Ne zamandan beri bu kadar güzel, bu kadar doyurucu, bu kadar elde kalan bir pazar eki görmemiştim.. Hem de kendi gazetem, Sabah.. Hem de sevgili dostum Şengül Balıksırtı yönetiminde..
Bu gazeteyi, iğneyi de değil, çuvaldızı kendimize batırarak nasıl eleştirdiğimi bilirsiniz.. Ama bu defa öyle alkışlık iş çıkarmışlar ki..
"İşte pazar eki bu.. İşte uzan koltuğuna, keyifle, zevkle ve de öğrenerek oku.. Ertesi gün de, işte okulda anlat, "Sabah'ta okudum" diye.. Pazar eki bu demek..
Daha beşinci sayfada Hasan Bülent Kahraman çarptı beni.. James Joyce'su yazmış.. En merak ettiğim yazarlardandır, İrlandalı.. 20'nci yüz yıl dünya edebiyatına yön verdiğini tartışan yok.. Ama okunması en zor yazarlardan biri olduğuna da şüphe yok.. Baş yapıtı Ulysess mesela edebiyat meraklısı herkesin kitaplığında vardır ama kaç kişi bitirebilmiştir?. Ben orijinalini denedim, olmadı. Türkçesini hiç beceremedim. Hasan Bülent'te merakla daldım. Nefis yazmış ama Joyce'u anlamak kadar anlatmak da zor.. Hasan Bülent daha bir kaç yazı yazmalı ki, kafamdaki sorular eksilsin..
◆ ◆ ◆ ◆ ◆
→ Yapılacaklar
1: Pazar eki yazısına göre aşağıdaki soruları cevaplayın:
(a) Pazar eki kimin yönetiminde hazırlanmış?
(b) Hasan Bülent Kahraman'ın yazısı kaçıncı sayfada?
(c) James Joyce hangi ülkeden bir yazar?
2: Pazar eki yazısında adı geçen bütün kişileri sıralayın.
3: Pazar eki yazısını son cümlesinden itibaren devam ettirin.
◆ ◆ ◆ ◆ ◆
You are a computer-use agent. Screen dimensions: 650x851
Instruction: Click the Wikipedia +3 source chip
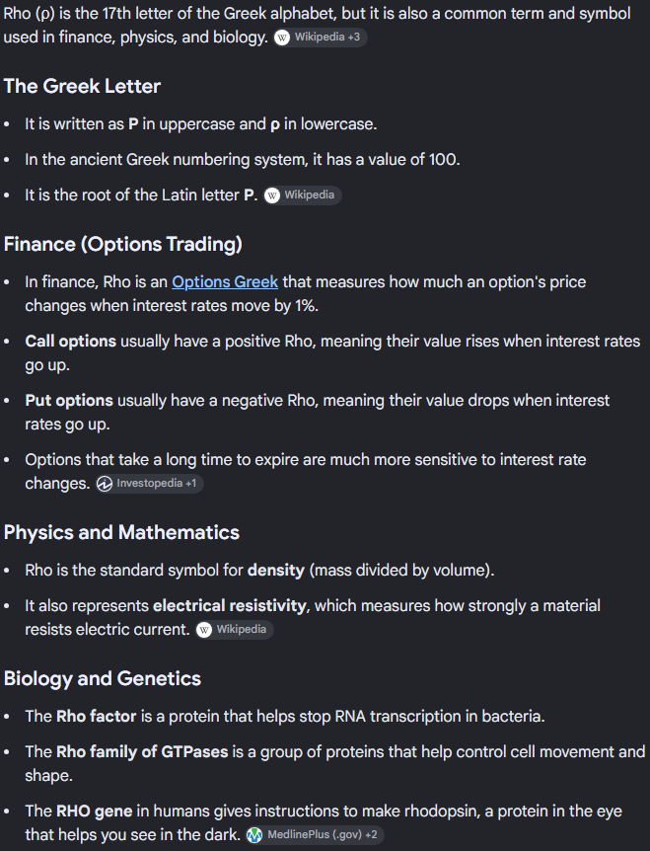point(321,38)
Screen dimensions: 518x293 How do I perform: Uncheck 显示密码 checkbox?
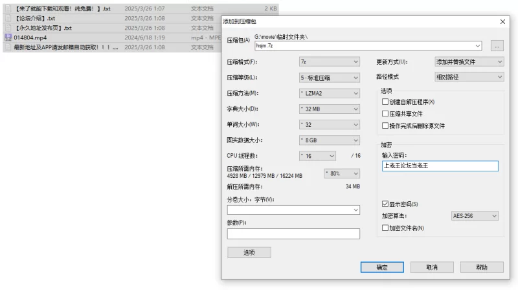[x=386, y=204]
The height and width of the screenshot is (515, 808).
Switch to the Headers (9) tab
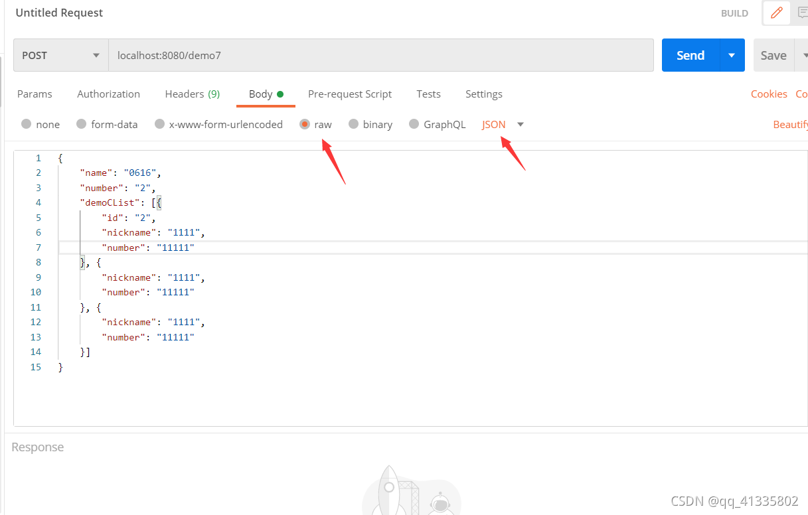point(192,94)
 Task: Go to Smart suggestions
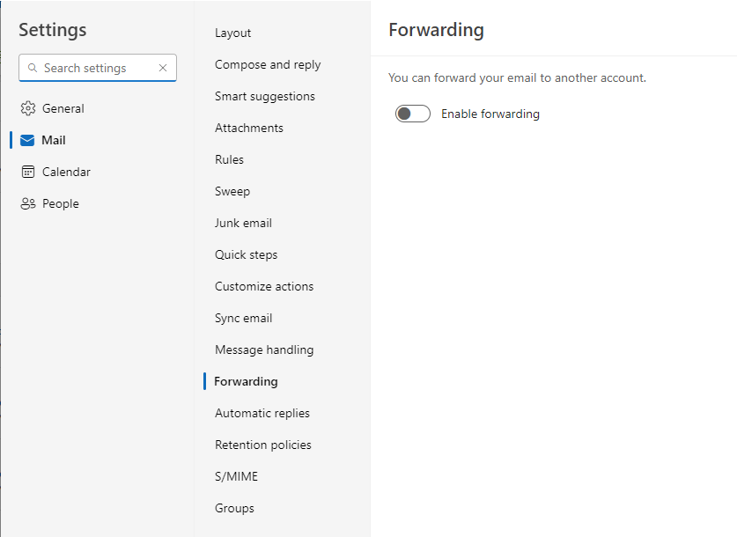[265, 96]
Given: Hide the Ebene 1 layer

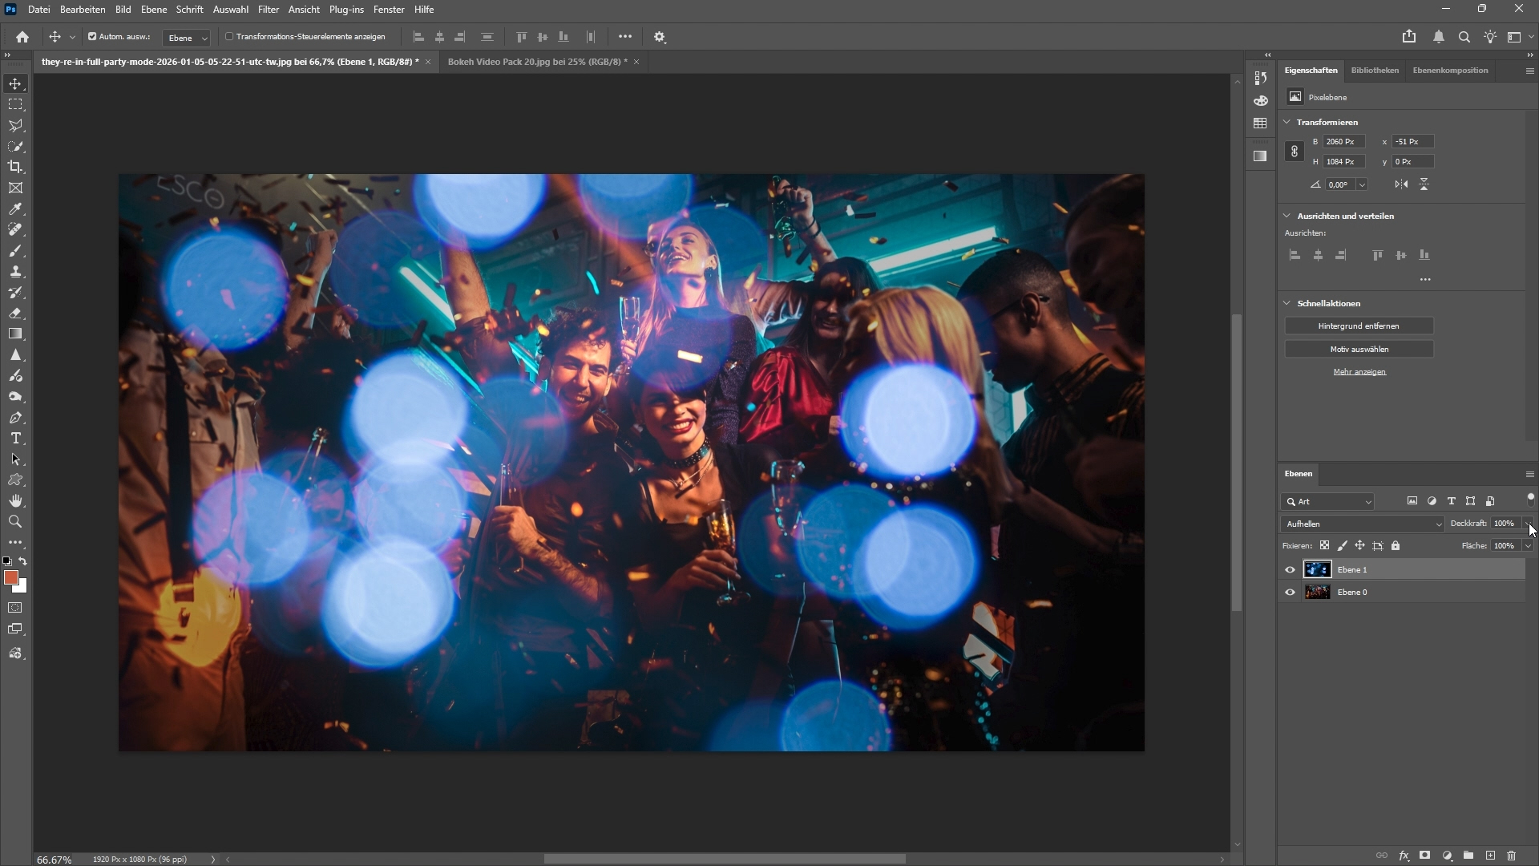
◆ ◆ ◆ ◆ ◆
→ Cevaplar
1:
(a) Şengül Balıksırtı
(b) Beşinci sayfada
(c) İrlanda

2: Şengül Balıksırtı, Hasan Bülent Kahraman, James Joyce

3:
Bülent Timurlenk'in "Messi, Arda, Barcelona" ve Bülent Değerli'nin "Futbolun Dart Wader'ı Mourinho" yazılarını tüm spor yazıları, ama onlardan önce sayfalar dolusu sporu yöneten müdürleri okumalı ki, spor yazısı nasıl olur, okur nasıl yazı bekler, bir anlasınlar.. Bu yazıları üç müdür okumuşsa, bileğimi keserim.
Ersin Kalkan'ın "İzmir'e demiryolunu ve ışığı getiren İskoçlar" yazısı kesilip arşivlenecek güzellik ve özellikte. Büyük dedesi demiryolu inşaatı için İzmir'e gelen ve yerleşen Andrew Simes, ailenin altı kuşaklık hikâyesini anlatırken, o günlerden de müthiş anılar nakletmiş. Eline sağlık Ersin.. Kutlarım bu yazı ve fotoğraflara tam sayfa ayıran Şengül..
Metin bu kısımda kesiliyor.